Source data
====

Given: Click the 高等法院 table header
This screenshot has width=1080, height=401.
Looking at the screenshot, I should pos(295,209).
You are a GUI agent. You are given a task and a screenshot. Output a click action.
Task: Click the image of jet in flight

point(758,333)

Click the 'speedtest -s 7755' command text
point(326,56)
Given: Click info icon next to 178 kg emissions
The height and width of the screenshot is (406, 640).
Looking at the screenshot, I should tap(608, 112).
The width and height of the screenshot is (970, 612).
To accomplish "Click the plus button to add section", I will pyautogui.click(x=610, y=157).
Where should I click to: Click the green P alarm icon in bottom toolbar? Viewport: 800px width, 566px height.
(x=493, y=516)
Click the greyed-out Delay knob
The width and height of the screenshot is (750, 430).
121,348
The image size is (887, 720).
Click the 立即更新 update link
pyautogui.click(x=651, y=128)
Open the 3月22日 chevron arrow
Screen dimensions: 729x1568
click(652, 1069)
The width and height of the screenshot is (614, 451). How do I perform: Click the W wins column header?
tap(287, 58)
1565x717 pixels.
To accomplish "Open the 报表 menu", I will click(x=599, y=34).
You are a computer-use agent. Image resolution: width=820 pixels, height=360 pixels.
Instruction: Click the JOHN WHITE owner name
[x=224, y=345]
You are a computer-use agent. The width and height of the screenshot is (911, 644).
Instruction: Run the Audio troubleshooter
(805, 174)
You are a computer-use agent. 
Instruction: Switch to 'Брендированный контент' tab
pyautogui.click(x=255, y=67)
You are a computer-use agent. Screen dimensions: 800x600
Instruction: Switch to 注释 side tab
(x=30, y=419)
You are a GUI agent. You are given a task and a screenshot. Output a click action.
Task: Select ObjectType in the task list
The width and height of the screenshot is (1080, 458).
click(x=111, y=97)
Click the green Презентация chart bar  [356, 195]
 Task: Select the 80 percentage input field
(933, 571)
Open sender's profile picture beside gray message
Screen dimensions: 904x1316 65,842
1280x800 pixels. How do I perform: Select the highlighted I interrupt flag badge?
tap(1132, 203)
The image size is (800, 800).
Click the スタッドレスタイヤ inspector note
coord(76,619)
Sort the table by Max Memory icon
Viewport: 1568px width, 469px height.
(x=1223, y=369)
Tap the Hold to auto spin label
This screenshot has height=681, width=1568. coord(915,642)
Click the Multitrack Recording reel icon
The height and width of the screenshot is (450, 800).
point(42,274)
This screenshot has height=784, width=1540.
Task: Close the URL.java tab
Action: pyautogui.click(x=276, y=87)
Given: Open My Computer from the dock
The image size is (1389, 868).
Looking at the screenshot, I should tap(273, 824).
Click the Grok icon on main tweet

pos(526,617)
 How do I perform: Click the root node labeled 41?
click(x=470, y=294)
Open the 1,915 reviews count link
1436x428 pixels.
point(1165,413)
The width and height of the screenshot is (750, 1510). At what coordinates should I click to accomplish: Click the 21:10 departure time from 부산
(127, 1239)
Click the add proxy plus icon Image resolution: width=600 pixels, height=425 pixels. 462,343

====

> Exercise
From the first record to the last, print each one exactly.

> Completed task
Given: Click the 高等法院 table header
This screenshot has width=1080, height=401.
Looking at the screenshot, I should pos(295,209).
You are a GUI agent. You are given a task and a screenshot. Output a click action.
Task: Click the image of jet in flight

point(758,333)

Click the 'speedtest -s 7755' command text
point(326,56)
Given: Click info icon next to 178 kg emissions
The height and width of the screenshot is (406, 640).
Looking at the screenshot, I should tap(608, 112).
The width and height of the screenshot is (970, 612).
To accomplish "Click the plus button to add section", I will pyautogui.click(x=610, y=157).
Where should I click to: Click the green P alarm icon in bottom toolbar? Viewport: 800px width, 566px height.
(x=493, y=516)
Click the greyed-out Delay knob
The width and height of the screenshot is (750, 430).
121,348
The image size is (887, 720).
Click the 立即更新 update link
pyautogui.click(x=651, y=128)
Open the 3月22日 chevron arrow
Screen dimensions: 729x1568
click(652, 1069)
The width and height of the screenshot is (614, 451). How do I perform: Click the W wins column header?
tap(287, 58)
1565x717 pixels.
To accomplish "Open the 报表 menu", I will click(x=599, y=34).
You are a computer-use agent. Image resolution: width=820 pixels, height=360 pixels.
Instruction: Click the JOHN WHITE owner name
[x=224, y=345]
You are a computer-use agent. The width and height of the screenshot is (911, 644).
Instruction: Run the Audio troubleshooter
(805, 174)
You are a computer-use agent. 
Instruction: Switch to 'Брендированный контент' tab
pyautogui.click(x=255, y=67)
You are a computer-use agent. Screen dimensions: 800x600
Instruction: Switch to 注释 side tab
(x=30, y=419)
You are a GUI agent. You are given a task and a screenshot. Output a click action.
Task: Select ObjectType in the task list
The width and height of the screenshot is (1080, 458).
click(x=111, y=97)
Click the green Презентация chart bar  [356, 195]
 Task: Select the 80 percentage input field
(933, 571)
Open sender's profile picture beside gray message
Screen dimensions: 904x1316 65,842
1280x800 pixels. How do I perform: Select the highlighted I interrupt flag badge?
tap(1132, 203)
The image size is (800, 800).
Click the スタッドレスタイヤ inspector note
coord(76,619)
Sort the table by Max Memory icon
Viewport: 1568px width, 469px height.
(x=1223, y=369)
Tap the Hold to auto spin label
This screenshot has height=681, width=1568. coord(915,642)
Click the Multitrack Recording reel icon
The height and width of the screenshot is (450, 800).
point(42,274)
This screenshot has height=784, width=1540.
Task: Close the URL.java tab
Action: pyautogui.click(x=276, y=87)
Given: Open My Computer from the dock
The image size is (1389, 868).
Looking at the screenshot, I should tap(273, 824).
Click the Grok icon on main tweet

pos(526,617)
 How do I perform: Click the root node labeled 41?
click(x=470, y=294)
Open the 1,915 reviews count link
1436x428 pixels.
point(1165,413)
The width and height of the screenshot is (750, 1510). At what coordinates should I click to accomplish: Click the 21:10 departure time from 부산
(127, 1239)
Click the add proxy plus icon Image resolution: width=600 pixels, height=425 pixels. 462,343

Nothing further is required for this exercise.